Google brought up the concept of Facets whose basic aim is to transform data into an interpretable and understandable fashion allowing the user to see a holistic scenario of data at distinct granularity. It can help developers to look for basic distinction and introspection of large datasets. It consists of two exclusive visualizations which can actually transform the way we apprehend and analyze data. The visualizations are executed as Polymer web components, supported by Typescript code and can be easily embedded into Jupyter notebooks or web pages.
Overview considers input data from various datasets and analyzes them corresponding to each feature and visualize the observations. Multiple datasets might consist of training set and test set and along with this common data issues which have the capability to affect ML are pushed to the forefront. The main motive is to provide developers an insight of the characteristics of datasets, distribution, and unpredicted values. The visual statistical analysis produced by overview can be used to obtain a comparative study across two or more datasets. The tools can process both numeric as well as string features.
It is a tool which provides interactive examining of the huge amount of data and allows transition between high-level-overview and low-level-details helping us to fetch quality inferences. It is easy to customise and locate the patterns among complex data through smooth animation, zooming, and filtering. Each item in the visualization delineates as a data point. Placing of items can be done by faceting or bucketing them in multiple dimensions by their feature values. With Facets Dive, you can manage the location, color and visual representation of each data point based on its feature values.

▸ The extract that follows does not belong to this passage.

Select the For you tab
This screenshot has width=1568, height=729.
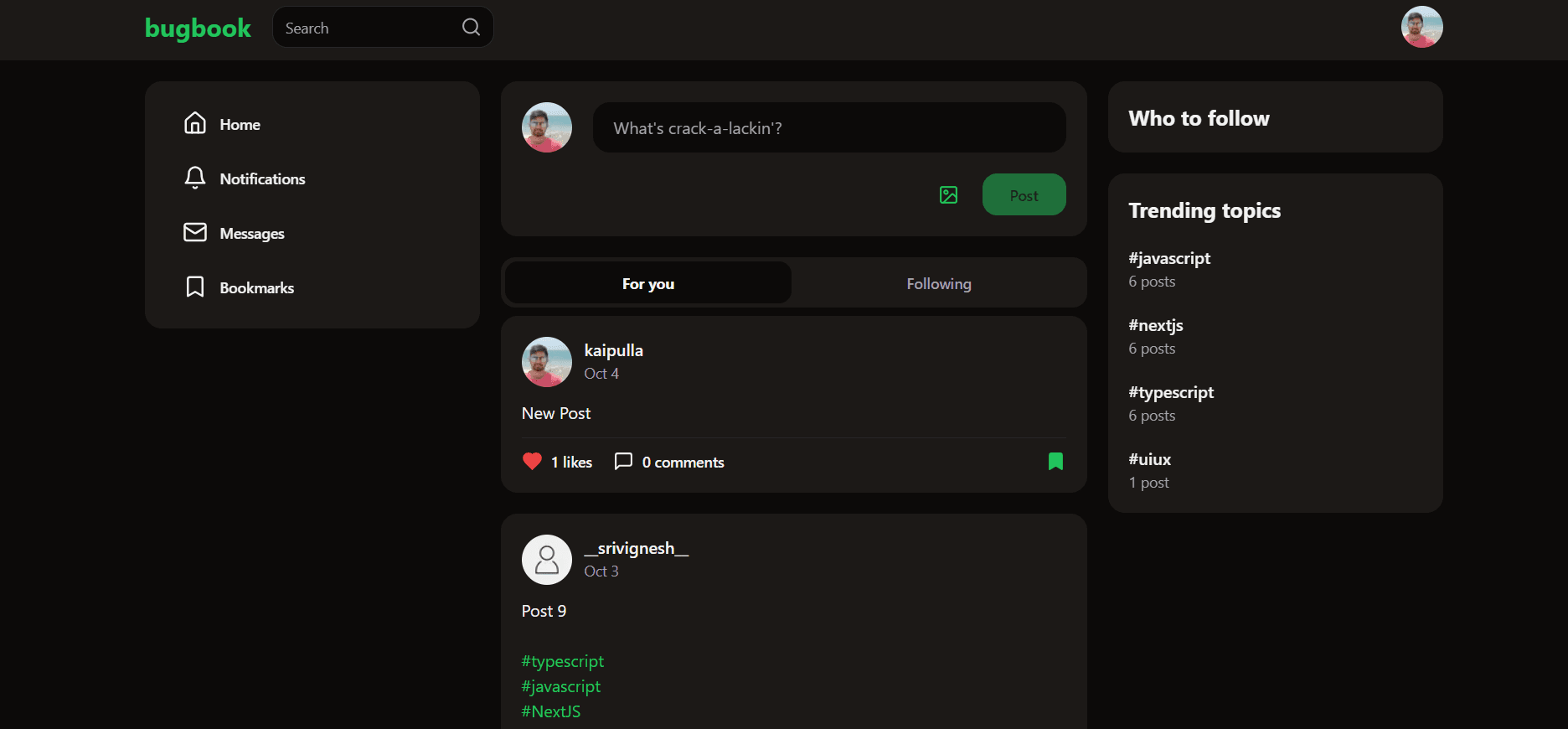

The research is part of PAIR initiative which aims to design a people-centric AI system that can help customers to deal with the data by providing them a better level of understanding. It is expected that this will lead people towards discovering new and interesting models and since this is an open source approach one can customize the visualizations according to specific needs. Presently visualizations work only in the Chrome browser, but this will be resolved in the future and it is expected to take our existing work forward by improving upon AI and Machine Learning.